§ DOCUMENT SECTION:

** Begin **

Originally published on December 26, 2017

Stan Garfield
15 min readAug 24, 2018

This is the second article in the Profiles in Knowledge series. Compaq acquired Digital Equipment Corporation (DEC) in 1998, and was acquired by Hewlett-Packard (HP) in 2002. I worked in knowledge management (KM) at Compaq from 1998 to 2001. In 2000, I was asked to help develop the corporate KM strategy, which is detailed in a presentation included below.

Sections

1. Section 1: KM Key Contributors

2. Section 2: Compaq KM Artifacts

3. Section 3: Resources

Section 1: KM Key Contributors

1. The late Max Bromley — KM Project Manager

Max joined DEC in 1983, transitioned into Compaq in 1998, and left Compaq in 2001. He served as KM project manager, making significant contributions to the KM program. In 2000, he worked closely with me and APQC on the corporate KM strategy. I greatly valued his insights, expertise, and efforts.

Max died suddenly on July 5, 2022. He was a great friend, and will be missed.

2. Earle Craigie — Western Region KM Lead

Earle joined DEC in 1980, transitioned into Compaq in 1998 and HP in 2002, and left HP in 2002. He led KM for the U.S. Western Region, making many innovative contributions to the KM program.

3. John Tohline — Knowledge Network Webmaster

John joined DEC in 1973, transitioned into Compaq in 1998 and HP in 2002, and retired from HP in 2004. He served as the webmaster for the Knowledge Network and was a key member of the KM team.

** End **

§ RECORDS PROVIDED:
** Begin **

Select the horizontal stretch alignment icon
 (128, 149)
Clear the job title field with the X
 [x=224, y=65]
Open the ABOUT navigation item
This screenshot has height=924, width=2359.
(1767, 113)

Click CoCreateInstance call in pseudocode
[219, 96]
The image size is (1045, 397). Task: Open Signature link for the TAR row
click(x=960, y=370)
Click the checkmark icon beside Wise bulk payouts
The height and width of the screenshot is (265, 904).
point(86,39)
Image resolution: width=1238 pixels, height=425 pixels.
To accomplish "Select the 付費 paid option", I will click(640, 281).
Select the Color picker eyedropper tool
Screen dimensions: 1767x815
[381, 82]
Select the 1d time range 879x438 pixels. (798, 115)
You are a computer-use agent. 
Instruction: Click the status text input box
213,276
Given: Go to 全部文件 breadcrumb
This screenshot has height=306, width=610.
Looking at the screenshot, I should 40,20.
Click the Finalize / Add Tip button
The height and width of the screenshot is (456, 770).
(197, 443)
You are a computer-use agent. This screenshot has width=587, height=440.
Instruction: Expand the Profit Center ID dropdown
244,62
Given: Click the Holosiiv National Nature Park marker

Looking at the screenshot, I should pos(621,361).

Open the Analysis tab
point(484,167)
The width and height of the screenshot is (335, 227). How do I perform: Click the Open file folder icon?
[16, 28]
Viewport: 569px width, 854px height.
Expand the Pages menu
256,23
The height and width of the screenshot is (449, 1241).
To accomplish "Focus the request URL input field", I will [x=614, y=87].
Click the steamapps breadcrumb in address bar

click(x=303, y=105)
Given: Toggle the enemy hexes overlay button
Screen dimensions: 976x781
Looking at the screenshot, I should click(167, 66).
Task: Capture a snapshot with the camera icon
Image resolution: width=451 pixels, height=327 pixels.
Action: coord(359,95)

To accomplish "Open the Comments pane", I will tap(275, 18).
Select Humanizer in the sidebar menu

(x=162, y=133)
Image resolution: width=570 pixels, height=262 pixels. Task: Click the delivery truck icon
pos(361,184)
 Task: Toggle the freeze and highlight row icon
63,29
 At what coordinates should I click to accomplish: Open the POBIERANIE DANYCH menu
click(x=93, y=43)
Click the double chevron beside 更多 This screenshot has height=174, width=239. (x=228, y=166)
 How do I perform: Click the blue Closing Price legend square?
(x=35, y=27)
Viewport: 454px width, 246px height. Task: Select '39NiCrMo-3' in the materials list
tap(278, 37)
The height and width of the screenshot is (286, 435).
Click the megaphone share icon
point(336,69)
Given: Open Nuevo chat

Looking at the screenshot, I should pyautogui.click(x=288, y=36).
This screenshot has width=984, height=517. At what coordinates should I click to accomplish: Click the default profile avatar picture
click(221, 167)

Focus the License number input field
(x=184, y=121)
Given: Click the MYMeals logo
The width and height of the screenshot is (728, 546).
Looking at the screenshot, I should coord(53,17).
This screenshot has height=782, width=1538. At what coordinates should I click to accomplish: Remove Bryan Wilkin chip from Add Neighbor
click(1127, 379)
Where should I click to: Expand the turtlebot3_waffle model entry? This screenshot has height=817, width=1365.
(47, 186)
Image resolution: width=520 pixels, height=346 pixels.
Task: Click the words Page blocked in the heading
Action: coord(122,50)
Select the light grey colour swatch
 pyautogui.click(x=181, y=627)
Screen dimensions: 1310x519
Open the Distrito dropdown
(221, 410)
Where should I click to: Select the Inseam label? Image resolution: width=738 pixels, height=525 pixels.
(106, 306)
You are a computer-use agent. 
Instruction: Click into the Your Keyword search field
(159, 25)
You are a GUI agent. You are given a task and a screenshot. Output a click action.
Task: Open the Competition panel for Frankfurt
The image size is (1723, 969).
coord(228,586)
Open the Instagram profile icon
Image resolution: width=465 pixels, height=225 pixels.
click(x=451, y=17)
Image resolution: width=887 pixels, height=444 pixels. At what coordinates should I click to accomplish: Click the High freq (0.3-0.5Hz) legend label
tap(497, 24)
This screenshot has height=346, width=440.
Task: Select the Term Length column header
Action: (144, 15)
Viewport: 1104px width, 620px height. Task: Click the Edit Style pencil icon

** End **

§ REQUIRED WORK:
#1 Answer these questions from the Compaq knowledge management profile, one answer per line:
(a) In what year did Compaq acquire Digital Equipment Corporation?
(b) Which region did Earle Craigie lead KM for?
(c) In what year did John Tohline retire from HP?
#2 Write a continuation of the Compaq knowledge management profile, starting right after its last sentence.

§ EXPECTED RESPONSES:
#1
(a) 1998
(b) The U.S. Western Region
(c) 2004

#2
4. Etienne Bossard — European KM Team Member

Etienne joined DEC in 1978, transitioned into Compaq in 1998, and left Compaq in 1999. Starting in NSIS Europe at DEC, he identified proven practices and sample project deliverables, with the challenge of making these available in different languages. Etienne tested tools like Systran to help in the publishing phase.

5. Ron Kempf — Project Management Competency Director and Community of Practice Leader

Ron joined DEC in 1987, transitioned into Compaq in 1998 and HP in 2002, and left HP in 2007. As director of project management (PM) competency for Compaq, he wrote the following article about KM and PM in 2001.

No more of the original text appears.